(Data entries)
○ ○ ○ ○
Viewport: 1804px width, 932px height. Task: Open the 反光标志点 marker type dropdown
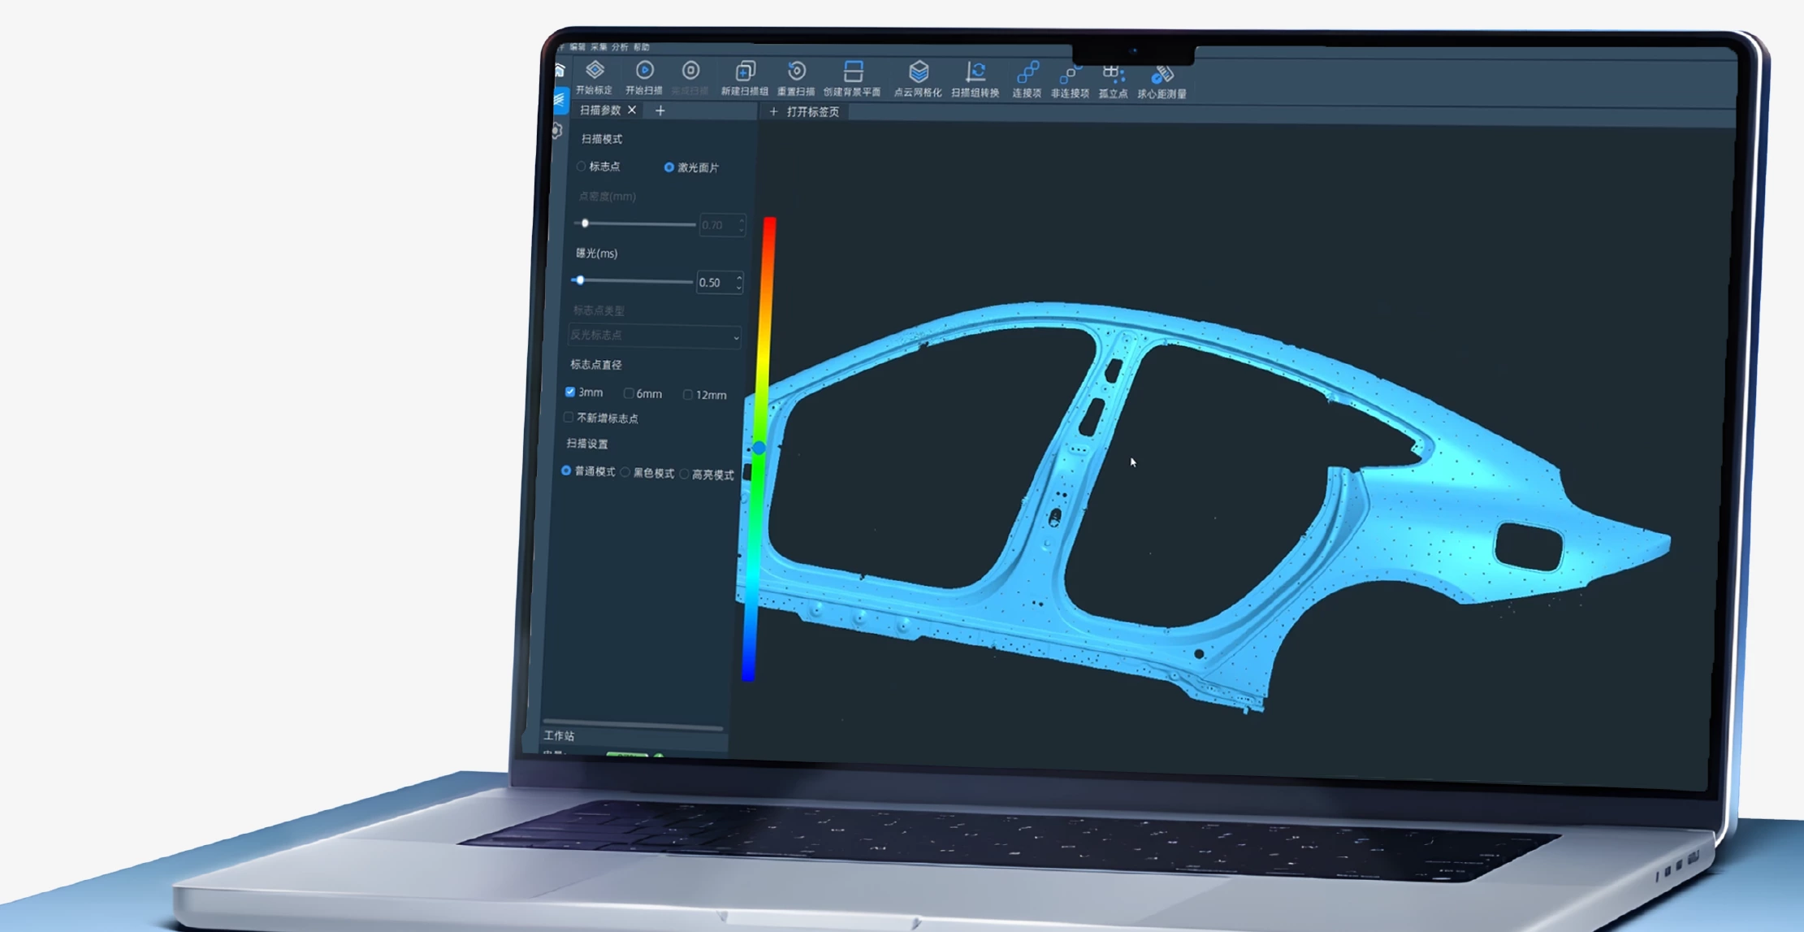[x=654, y=336]
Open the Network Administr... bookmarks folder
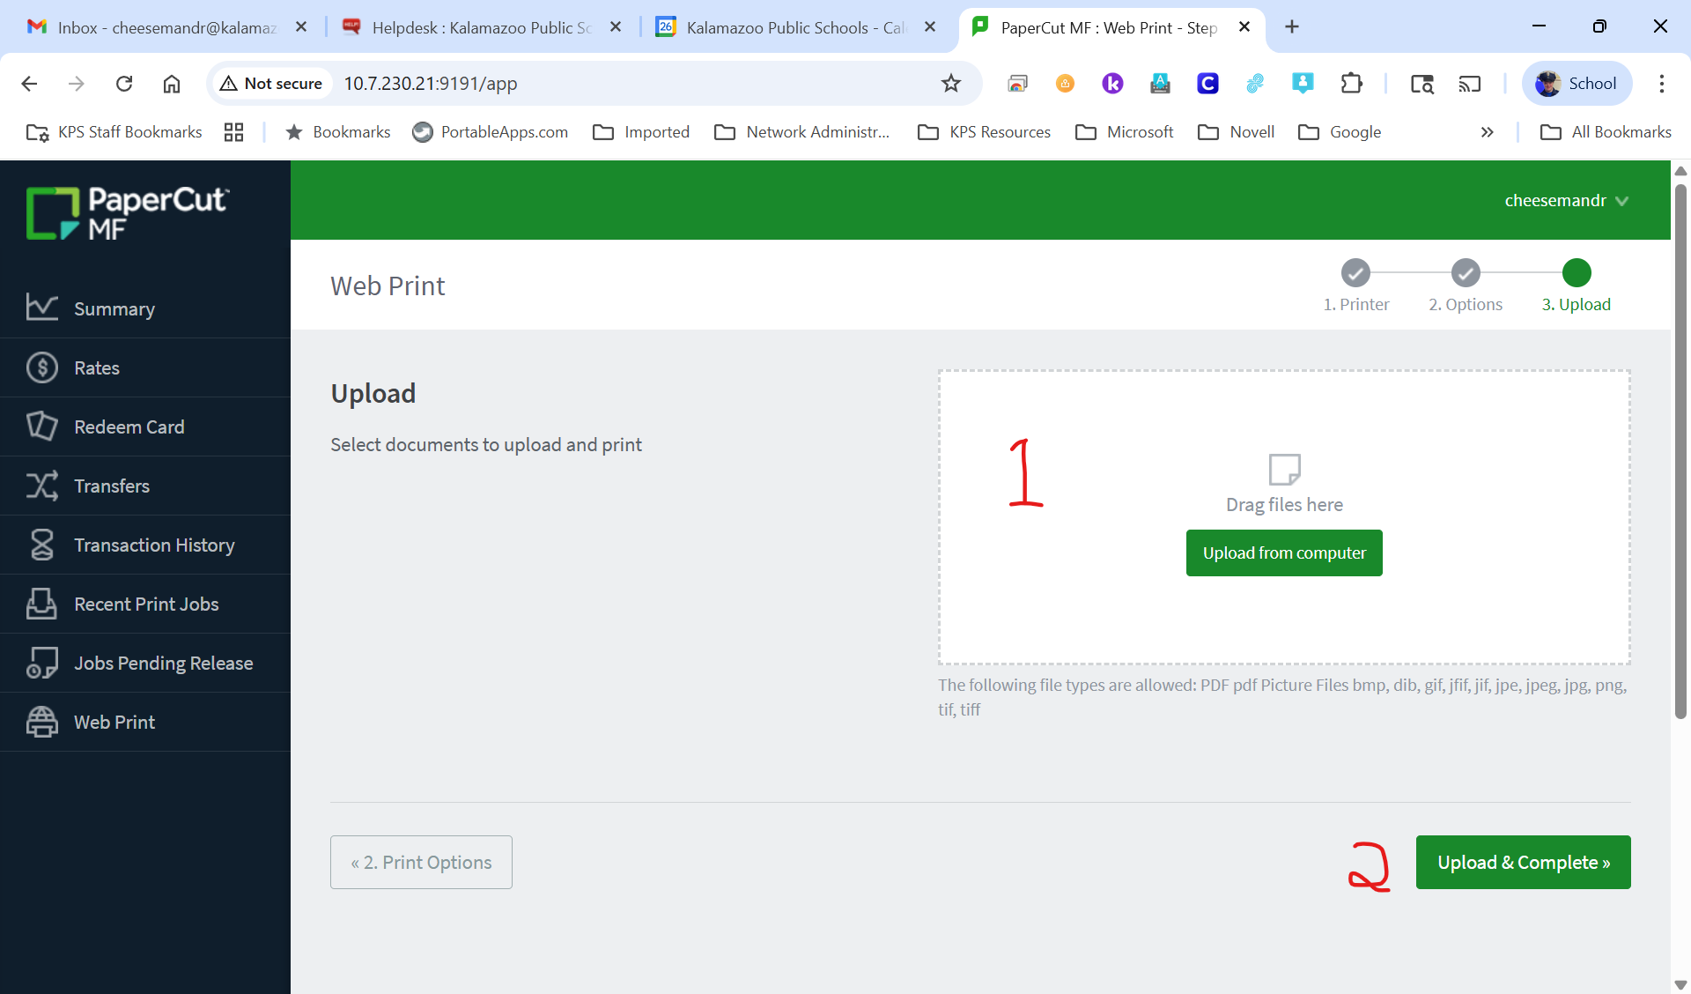 (802, 132)
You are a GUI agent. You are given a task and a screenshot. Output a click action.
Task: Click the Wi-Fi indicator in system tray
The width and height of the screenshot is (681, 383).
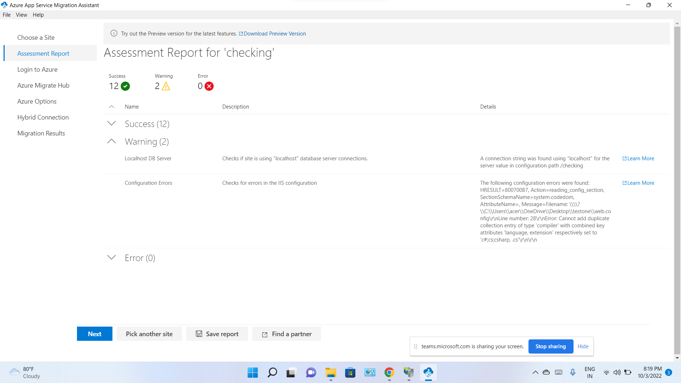pyautogui.click(x=606, y=372)
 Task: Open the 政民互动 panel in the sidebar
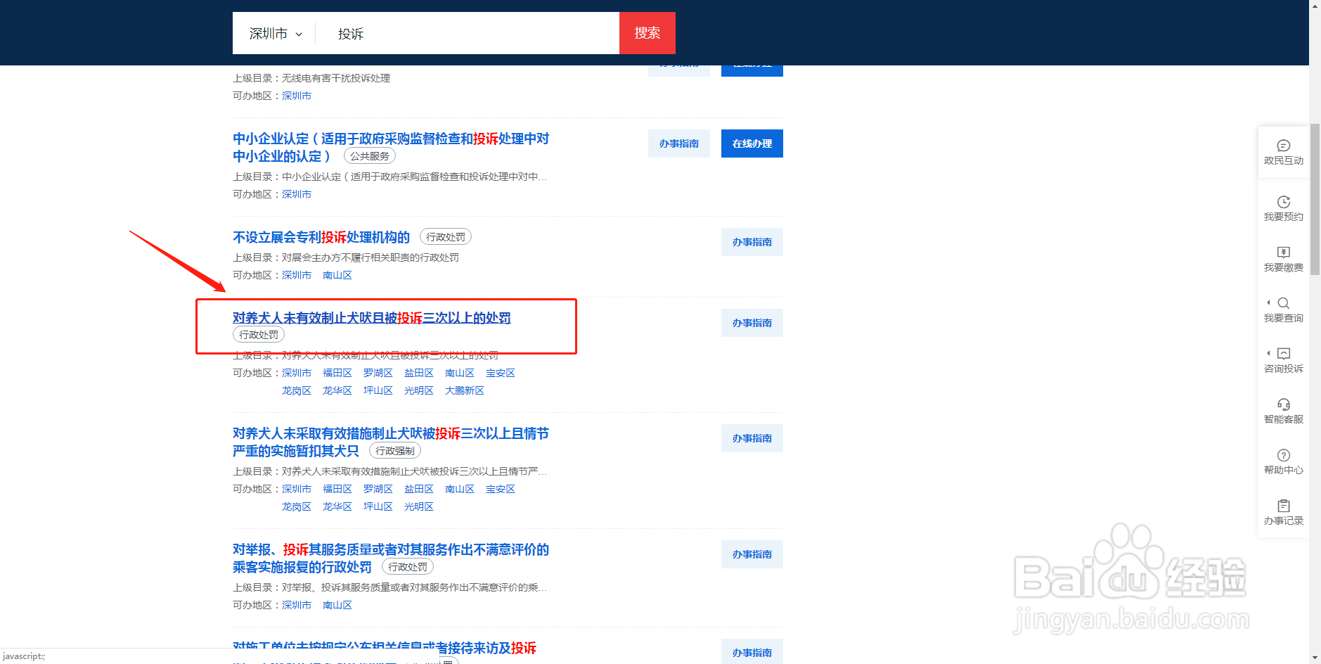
○ ○ ○ ○
**Work instructions:**
Could you return each entry word for word, with the images omitted?

**Solution for this exercise:**
Viewport: 1804px width, 932px height. Task: Open the 反光标志点 marker type dropdown
[x=654, y=336]
Open the Network Administr... bookmarks folder
 (802, 132)
You are a GUI agent. You are given a task and a screenshot. Output a click action.
Task: Click the Wi-Fi indicator in system tray
The width and height of the screenshot is (681, 383).
pyautogui.click(x=606, y=372)
 Task: Open the 政民互动 panel in the sidebar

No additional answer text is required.